With the new information in hand, the team ran two separate analyses on the RiskLens Platform. The first was to show the total amount of loss expected if there were to be a full failure of the network segment. This analysis shed light on which specific business functions, processes, and applications were hosted on that segment and whether or not they were replicated elsewhere. What were previously considered “High Value Assets” were called into question and a method to determine what truly warranted replication was discussed.

A second analysis was also conducted to model what the expected degradation network processes and applications would mean to the organization. It was determined that it was unlikely the failure would persist long enough to result in a full outage of any of the supported operations. However, if such an outage did occur, it was possible it would be of key support operations such as WIFI and certificates due to the high volume of capacity they require. Due to the high criticality of these functions, a slight chance was enough to warrant an in-depth review of what could be done to prevent this from occurring.

At the end of the day, the Annualized Loss Exposure (ALE), the output from running a FAIR analysis, was not the focus of the results presentation. There was no decisive moment in which the champion proudly proclaimed that their control improvement idea would save the organization $XX. There were, however, three important takeaways for the team:

Lessons Learned

1. FAIR is first of all a way to apply critical thinking to your organization’s processes

The FAIR model enabled the team to think critically about the scenario they were interested in analyzing. Without going through the exercise of understanding how often such a failure to adhere to policy occurred (Threat Event Frequency), how likely that failure was to result in an outage or disruption to network supported operations (Vulnerability), or what it would mean to the organization when it did (Loss Magnitude) the team would still be in the dark related to the current risk in their environment.

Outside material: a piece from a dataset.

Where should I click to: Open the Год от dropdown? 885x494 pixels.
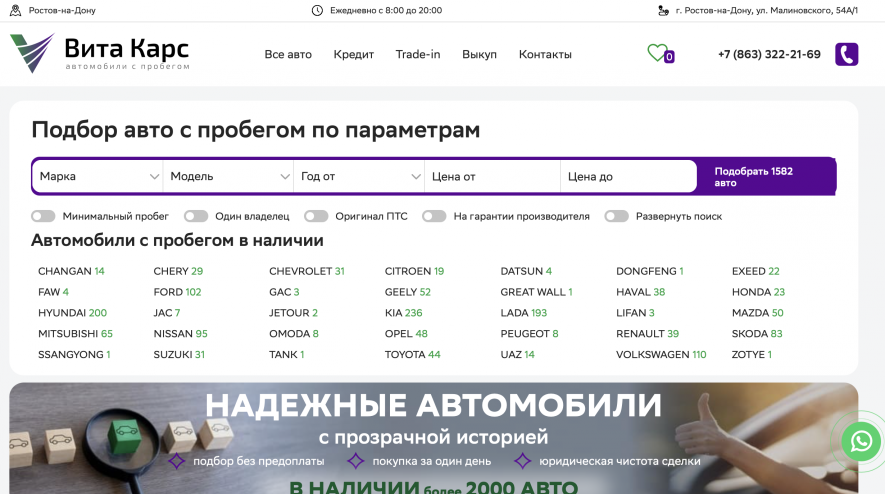point(359,177)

2. Get the right people in the room

One of the main reasons that the “a-ha” moment did not occur until the end of the week was the team did not have the right people in the room. A common objection I hear is that the more people are in the room, the less likely they will feel comfortable speaking up. While that may be true, less people in the room means it is less likely that assumptions will be challenged, and new points of view will be aired. Had we had another representative from the engineering team in the room at the beginning of the week, we likely would have learned of the incorrect assumption earlier. This brings me to my last takeaway.

3. Challenge, challenge, challenge till you get to the heart of the matter

Or to put it more pointedly, embrace the suck. The job of a FAIR risk analyst is to ask the right questions of the right people, challenge assumptions, and get to the heart of the matter. This sometimes involves being the “bad guy” and disagreeing with participants or playing devil’s advocate. While that may not always feel the greatest and nobody relishes telling Tod from Finance that his data point isn’t relevant – it needs to be done in order to have an analysis with the most accurate information available at that time.

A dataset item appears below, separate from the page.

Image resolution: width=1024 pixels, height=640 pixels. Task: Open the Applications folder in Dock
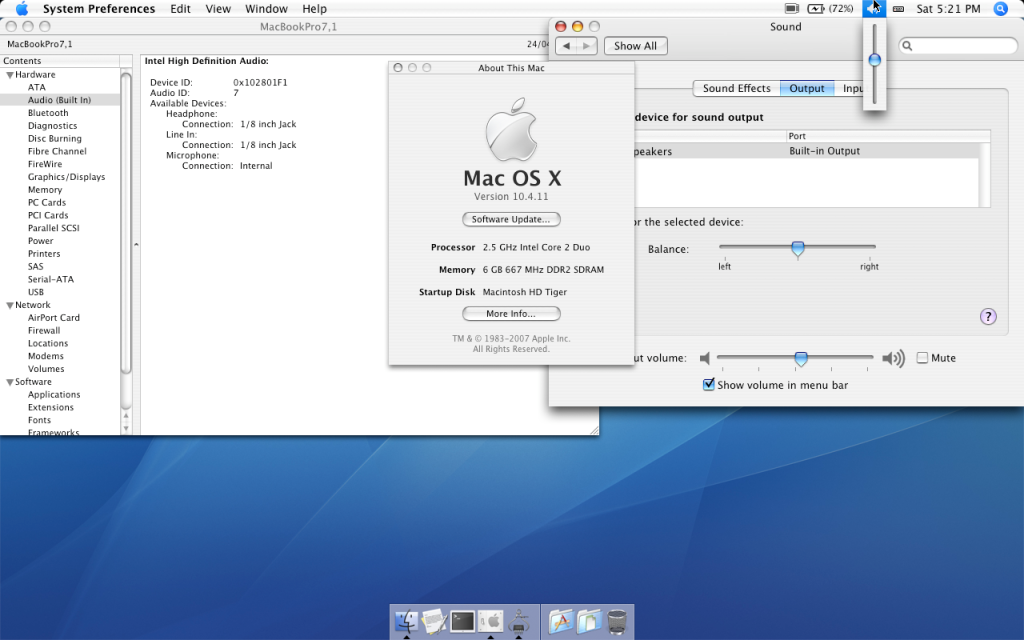[561, 621]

Had the representative from engineering not called out my diagram for being wrong in the middle of a session – we never would have discovered the true information. As it happened, the actual architecture of the network segment is far superior to what was originally assumed. But the team learned that it is also the minority in terms of standard configuration. There is now a review taking place to evaluate if the same architecture design should be implemented elsewhere. All due to my new friend in engineering embracing the suck.

At the end of the engagement there was an honest reflection into the current lack of insight and transparency and what that could mean if left unchecked. A decision was made to reevaluate key processes and to thoroughly vet all assumptions going forward. Though not focused on dollars and cents – the conversation was clear, concise, and easy to communicate to decision makers: Something had to change.